The request for proposal provided the problem statement rather directly:
I strongly suspect it was homework, because the request for proposal was rather immediately closed. I did write a solution using GNU's C++ compiler though, and I was interested in some one's insight. I used the STL reference at cplusplus.com and found what I needed to finish it up, although I don't have access to the scale of test material the request for proposal stipulated.I have two input files:
* file 1 containing suffixes, description 1 of suffixes, description 2 of suffixes, ranking in float or decimal format (comma delimited)
* file 2 containing words and rankings (char and int, possibility that the rankings would be all the same in which case we should sort by alphabetical order on the word)
I need to produce an output file that containing an output list that shows all words that had a matching suffix in the suffix file, and sorted by the ranking in file 2.

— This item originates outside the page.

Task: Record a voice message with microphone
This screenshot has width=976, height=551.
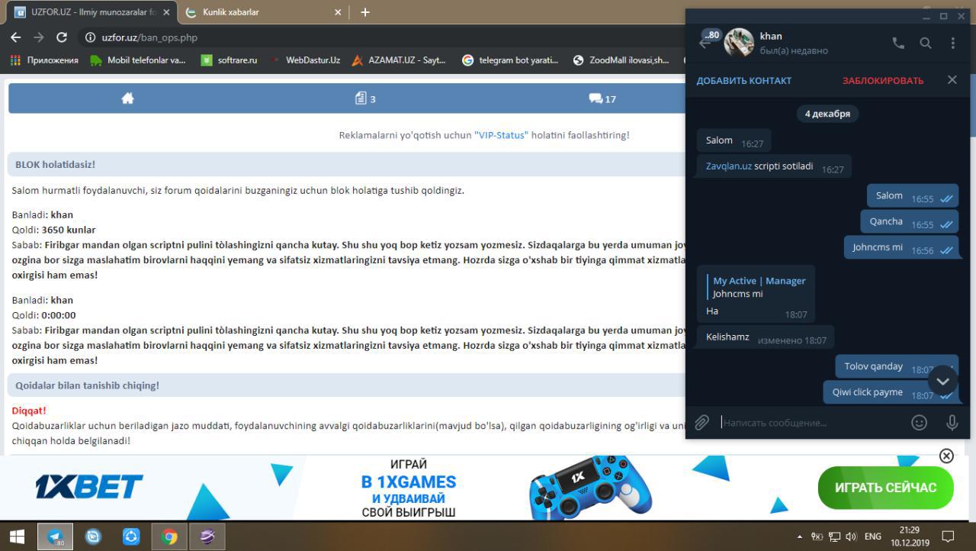Action: point(952,422)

The format of the output file (comma delimited) should be:
word from file 2, suffix from file 1, ranking from file 2, description 1 from file 1, description 2 from file 1, ranking from file 1
This is a simple C++ program, I expect an experienced programmer could write it in under an hour, I simply don't have the time to play with string arrays vs. character arrays, and so on.
Sample file 1:
ed, latin suffix, roman suffix, 12.46
ing, german suffix, greek suffix, 4.45
tion, french suffix, german suffix, 4.45
Sample file 2:
Declared, 3
Bastion, 4
Tiring, 4
Output should look like:
Declared, ed, 3, latin suffix, roman suffix, 12.46
Bastion, tion, 4, french suffix, german suffix, 4.45
Tiring, ing, 4, german suffix, greek suffix, 4.45
The program should not be case sensitive at all. Sort order for the output file should be alphanumeric on field 3, field 6, field 1, field 2, field 4, field 5.
This is a simple program but I haven't played with C++ in a while. The program should come fully commented and take 3 args, file 1 name, file 2 name, file 3 name. Keep in mind that I'm running on windows so I should be able to give a full file name including backslashes (so you'll probably have to escape them). File 1 is around 500 lines, file 2 is around 500,000 lines so you need to make this perform decently. I can't imagine this program taking more than 10 minutes to run.
When I did the ERD between the suffixes and the word occurrences, I noticed that there would be a 1 to many relationship. In an attempt to avoid having multiple copies of the suffixes in a list that will eventually be sorted, I checked the STL for a mapping type structure. I didn't find one that satisfied me, but I'm up for more reading at cplusplus.com...if you have any suggestions? I would really like to pontificate this one with any of you if you have the time or inclination.
So keeping the copies lying around, this is the structure that I settled on for an 'etymology' of a word with it's suffix...
During construction, I read in a next word then do a linear search for it's suffix, and finally make a copy. A little slow, but it lends itself to parallelism until I get a chance to test it's run times:Code:class Etymology { private: Word w; Suffix s; public: Etymology(fstream &in, vector<Suffix> v); bool empty() const { return w.getWord().empty(); } bool operator<(const Etymology &z) const; friend fstream &operator<< (fstream &out, const Etymology &e); };
This is the routine where the etymologies are extracted/organized in the summary of word statistics:Code:Etymology::Etymology(fstream &in, vector<Suffix> v) { bool err; unsigned int i; vector<Suffix>::size_type sz = v.size(); in >> w; if(w.getWord().empty()) { return; } for(i = 0, err = true; i < sz; i++) { if(w == v[i]) { s = v[i]; err = false; break; } } if(err) { cerr << "No matching suffix for: " << w.getWord() << endl; } return; }
Is there some way to do that using the standard template library without leaving a large number of copies? I thought about different reference types, but without something like making the ordering operator static nothing clicked for me.Code:void Summary::matchWords() { fstream fin(words.c_str(), ios::in); if( ! fin ) { cerr << "Unable to open " << words.c_str() << " for reading words." << endl; cerr << "Exiting...." << endl; exit(1); } do { Etymology e(fin, suffixes); if( ! e.empty()) { observation.push_back(e); } } while(fin.good()); fin.close(); suffixes.clear(); observation.sort(); return; }
Thank you again. Please do have a great day.
Best Regards,
New Ink -- Henry